The findings of the present study also indicate that a significant number of the respondents had suboptimal sleep duration (less than 6 hours of nighttime sleep episode). These suboptimal sleepers are at risk of having difficult-to-control diabetes. Studies have demonstrated that decreases in glucose tolerance and insulin sensitivity after a short sleep, as shown by increased hepatic glucose production and reduced peripheral glucose disposal (Klingenberg et al., 2013; Spiegel et al., 1999)could be the culprit. Additionally, short sleep could result in an insulin-resistant state in human adipocytes through the reduction of phosphorylation of Protein Kinase B (PKB) suggesting that sleep might be an important regulator of energy metabolism in peripheral tissues (Broussard et al., 2012). PKB signaling plays a central role in insulin-stimulated glucose uptake in both muscle and adipose tissues (George et al., 2004)and reduced

 

phosphorylation of PKB is linked to insulin resistance through negative insulin receptor substrate functions (Zick, 2001), reduced phosphatidylinositol 3-kinase (PI3K) activity (Tremblay et al., 2001), and impaired phosphorylation of the PKB substrate AS160 (Karlsson et al., 2005). Short sleep duration has also been shown to be associated with increased levels of inflammation markers (Williams et al., 2007), and sleep disruption may be related to diabetes via the mechanisms of low-grade systemic inflammation and sleep-inducing effects of the inflammatory state (Zizi et al., 2010). Thus, sleep of short duration is associated with higher risk for various health outcomes including diabetes.

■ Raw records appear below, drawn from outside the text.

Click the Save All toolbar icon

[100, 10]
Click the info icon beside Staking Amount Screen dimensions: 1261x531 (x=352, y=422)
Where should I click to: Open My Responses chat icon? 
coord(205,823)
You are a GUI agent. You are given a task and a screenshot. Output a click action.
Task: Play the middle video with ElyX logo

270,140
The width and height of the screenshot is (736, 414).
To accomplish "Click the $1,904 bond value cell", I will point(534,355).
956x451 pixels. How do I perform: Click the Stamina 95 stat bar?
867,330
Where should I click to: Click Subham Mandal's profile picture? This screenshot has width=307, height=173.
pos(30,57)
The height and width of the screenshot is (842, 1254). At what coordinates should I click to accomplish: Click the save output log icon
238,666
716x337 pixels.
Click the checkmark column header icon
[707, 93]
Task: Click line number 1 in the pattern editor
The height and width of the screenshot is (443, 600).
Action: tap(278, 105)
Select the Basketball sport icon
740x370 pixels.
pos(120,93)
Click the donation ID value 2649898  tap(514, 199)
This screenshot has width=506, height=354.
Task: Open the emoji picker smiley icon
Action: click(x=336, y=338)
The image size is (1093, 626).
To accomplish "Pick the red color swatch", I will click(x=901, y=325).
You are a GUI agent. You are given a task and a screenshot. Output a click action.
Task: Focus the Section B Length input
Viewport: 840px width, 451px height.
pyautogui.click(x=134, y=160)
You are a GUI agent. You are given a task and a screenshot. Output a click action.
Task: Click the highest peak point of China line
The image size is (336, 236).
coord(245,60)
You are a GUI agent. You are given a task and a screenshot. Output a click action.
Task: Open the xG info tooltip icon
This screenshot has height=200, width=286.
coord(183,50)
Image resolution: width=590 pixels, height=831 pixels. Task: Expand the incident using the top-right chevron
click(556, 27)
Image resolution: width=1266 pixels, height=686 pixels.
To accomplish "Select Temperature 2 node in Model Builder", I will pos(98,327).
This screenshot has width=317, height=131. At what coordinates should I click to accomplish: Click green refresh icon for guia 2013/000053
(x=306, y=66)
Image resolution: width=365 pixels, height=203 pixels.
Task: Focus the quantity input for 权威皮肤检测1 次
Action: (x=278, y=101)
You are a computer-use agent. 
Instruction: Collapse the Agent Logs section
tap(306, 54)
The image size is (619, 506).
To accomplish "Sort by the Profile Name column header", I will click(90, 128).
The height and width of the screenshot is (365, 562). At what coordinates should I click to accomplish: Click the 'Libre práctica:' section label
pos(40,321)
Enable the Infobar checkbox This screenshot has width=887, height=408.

The non-significant correlation between PA and sleep duration was found to be due to the majority of the respondents experiencing either short sleep duration or longer than the optimal number of hours for sleep which may exacerbate their condition (diabetes). This might be true about the non-significant correlation between PA and QoL as well as that between sleep duration and QoL. These non-significant correlations might also be attributed to majority of the respondents being within the low PA category.


 LIMITATIONS OF THE STUDY

This study was not without limitations. First, the correlations between PA and socio-demographic variables of the selected population were not explored. Second, the study did not assess the predictors of PA, QoL and sleep among diabetic patients. In addition, our sample size was not based on power calculation. Thus, the results are not a precise reflection of the characteristics of all patients with DM in the population and cannot, therefore, be generalizable. However, we are optimistic that our findings have enriched the literature. Future studies may be conducted to address these issues.


 CONCLUSION

It was concluded that the majority of the individuals with diabetes mellitus in the selected health facilities were not meeting any of the criteria for either moderate or high levels of physical activity with sleep duration in a significant proportion of them being suboptimal for good quality of life and general wellbeing. Emphasis should be made on information about the benefits of regular physical exercise and adequate sleep in diabetes management.


 CONFLICT OF INTERESTS

The authors have not declared any conflict of interests.